Verilen Görev 1 :: Kayıtların başından "pos(367,593)" içeren satıra kadar uzanan bölümü, o satır da dahil olmak üzere, "Hotline Bling" yerine "Blinding Lights" yazarak düzenleyin ve geri kalan her şeyi olduğu gibi bırakın.

Metin ::
-------------------------

Balkanlar, Avrupa’ya geçişte önemli bir güzergâh olması dolayısıyla kavimler göçü sırasında birçok farklı millet tarafından kullanılmış, bu durumun bir sonucu olarak da bölgede iç içe yaşayan ve birbirine karışmış çok milletli etnik bir yapı ortaya çıkmıştır. Ayrıca Roma İmparatorluğu’nun Batı ve Doğu diye ikiye ayrıldığı hattın da bu topraklardan geçmesi ve Latin-Katolik Batı Avrupa ile Ortodoks-Slav Doğu Avrupa medeniyetleri havzasının burada oluşması, hâlihazırda karışık olan söz konusu çok milletli yapının daha da karmaşık hale gelmesinde etkili olmuştur. Takip eden süreçte, İslam medeniyeti unsurlarının da bir öncekilere katılmasıyla birlikte, dünyada temsil edilen üç önemli medeniyet burada çok dar bir coğrafyada iç içe yaşamaya başlamıştır. Bu ise günümüzde, Balkanlardaki çok kültürlü ve çok dinli yapının ortaya çıkmasına sebep olmuştur.

Üç farklı medeniyetin buluştuğu bu bölgede uluslararası aktörler, kendi çıkarları doğrultusunda bölgede yaşayan soydaş ya da dindaşlarını desteklemek amacıyla aktif politikalar yürütmüş, özellikle Doğu ve Batı arasında tampon bir ülke konumundaki Yugoslavya’nın yıkılma sürecinde ve sonrasında bağımsızlığını ilan eden devletlerin siyasetlerini etkileyen adımlar atmışlardır. Günümüzde de bölge siyasetinde etkisi yoğun bir şekilde hissedilen uluslararası aktörleri üç gruba ayırmak mümkündür. Bunlar, bir tarafta Avrupa Birliği (AB) ve ABD’nin içinde bulunduğu Batı dünyası, diğer tarafta bölgede yaşayan halkın büyük çoğunluğunun soydaşı ve dindaşı olan Rusya ve son olarak da bölgede azımsanmayacak bir nüfusa sahip olan Müslümanların çıkarlarını gözeten başta Türkiye olmak üzere diğer İslam ülkeleridir.

-------------------------

Toplanan Veriler ::
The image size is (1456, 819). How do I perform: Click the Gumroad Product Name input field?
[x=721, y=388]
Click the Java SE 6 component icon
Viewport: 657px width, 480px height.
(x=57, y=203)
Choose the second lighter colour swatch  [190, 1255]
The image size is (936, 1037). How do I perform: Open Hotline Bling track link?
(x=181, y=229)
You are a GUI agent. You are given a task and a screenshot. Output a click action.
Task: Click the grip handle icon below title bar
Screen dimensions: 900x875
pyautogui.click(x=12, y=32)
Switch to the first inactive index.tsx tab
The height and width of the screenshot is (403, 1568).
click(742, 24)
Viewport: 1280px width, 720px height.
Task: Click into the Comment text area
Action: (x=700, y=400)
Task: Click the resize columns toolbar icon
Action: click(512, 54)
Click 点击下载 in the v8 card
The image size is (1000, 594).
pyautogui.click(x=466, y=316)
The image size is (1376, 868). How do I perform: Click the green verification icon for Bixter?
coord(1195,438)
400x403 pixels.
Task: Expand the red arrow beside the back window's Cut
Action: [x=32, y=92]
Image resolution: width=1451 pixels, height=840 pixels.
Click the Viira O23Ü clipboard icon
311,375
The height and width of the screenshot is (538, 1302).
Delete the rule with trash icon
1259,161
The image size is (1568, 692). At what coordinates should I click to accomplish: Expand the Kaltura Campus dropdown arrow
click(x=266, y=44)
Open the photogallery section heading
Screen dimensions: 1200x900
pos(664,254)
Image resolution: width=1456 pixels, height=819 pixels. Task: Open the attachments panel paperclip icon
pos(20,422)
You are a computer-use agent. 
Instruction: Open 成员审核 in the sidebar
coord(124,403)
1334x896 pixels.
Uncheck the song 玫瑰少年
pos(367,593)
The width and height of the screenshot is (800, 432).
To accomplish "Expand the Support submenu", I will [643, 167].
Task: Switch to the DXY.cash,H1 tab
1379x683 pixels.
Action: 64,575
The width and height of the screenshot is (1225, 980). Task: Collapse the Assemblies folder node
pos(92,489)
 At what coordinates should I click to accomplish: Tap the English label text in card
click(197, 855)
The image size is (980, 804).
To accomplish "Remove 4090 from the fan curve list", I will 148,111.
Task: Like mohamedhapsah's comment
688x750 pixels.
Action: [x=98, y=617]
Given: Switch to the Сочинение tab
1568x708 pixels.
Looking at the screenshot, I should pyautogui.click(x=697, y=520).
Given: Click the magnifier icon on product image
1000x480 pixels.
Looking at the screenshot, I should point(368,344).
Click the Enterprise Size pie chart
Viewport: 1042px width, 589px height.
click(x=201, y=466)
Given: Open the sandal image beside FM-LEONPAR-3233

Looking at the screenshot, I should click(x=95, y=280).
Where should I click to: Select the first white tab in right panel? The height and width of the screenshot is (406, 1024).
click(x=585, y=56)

-------------------------

Verilen Görev 2 :: Balkanlar hakkındaki metinde geçen "Günümüzde de bölge siyasetinde etkisi yoğun bir şekilde hissedilen uluslararası aktörleri üç gruba ayırmak mümkündür." cümlesini İngilizceye çevirin.

Tam Yanıt 1 ::
The image size is (1456, 819). How do I perform: Click the Gumroad Product Name input field?
[x=721, y=388]
Click the Java SE 6 component icon
Viewport: 657px width, 480px height.
(x=57, y=203)
Choose the second lighter colour swatch  [190, 1255]
The image size is (936, 1037). How do I perform: Open Blinding Lights track link?
(x=181, y=229)
You are a GUI agent. You are given a task and a screenshot. Output a click action.
Task: Click the grip handle icon below title bar
Screen dimensions: 900x875
pyautogui.click(x=12, y=32)
Switch to the first inactive index.tsx tab
The height and width of the screenshot is (403, 1568).
click(742, 24)
Viewport: 1280px width, 720px height.
Task: Click into the Comment text area
Action: (x=700, y=400)
Task: Click the resize columns toolbar icon
Action: click(512, 54)
Click 点击下载 in the v8 card
The image size is (1000, 594).
pyautogui.click(x=466, y=316)
The image size is (1376, 868). How do I perform: Click the green verification icon for Bixter?
coord(1195,438)
400x403 pixels.
Task: Expand the red arrow beside the back window's Cut
Action: [x=32, y=92]
Image resolution: width=1451 pixels, height=840 pixels.
Click the Viira O23Ü clipboard icon
311,375
The height and width of the screenshot is (538, 1302).
Delete the rule with trash icon
1259,161
The image size is (1568, 692). At what coordinates should I click to accomplish: Expand the Kaltura Campus dropdown arrow
click(x=266, y=44)
Open the photogallery section heading
Screen dimensions: 1200x900
pos(664,254)
Image resolution: width=1456 pixels, height=819 pixels. Task: Open the attachments panel paperclip icon
pos(20,422)
You are a computer-use agent. 
Instruction: Open 成员审核 in the sidebar
coord(124,403)
1334x896 pixels.
Uncheck the song 玫瑰少年
pos(367,593)

Tam Yanıt 2 :: Today, too, the international actors whose influence is strongly felt in the politics of the region can be divided into three groups.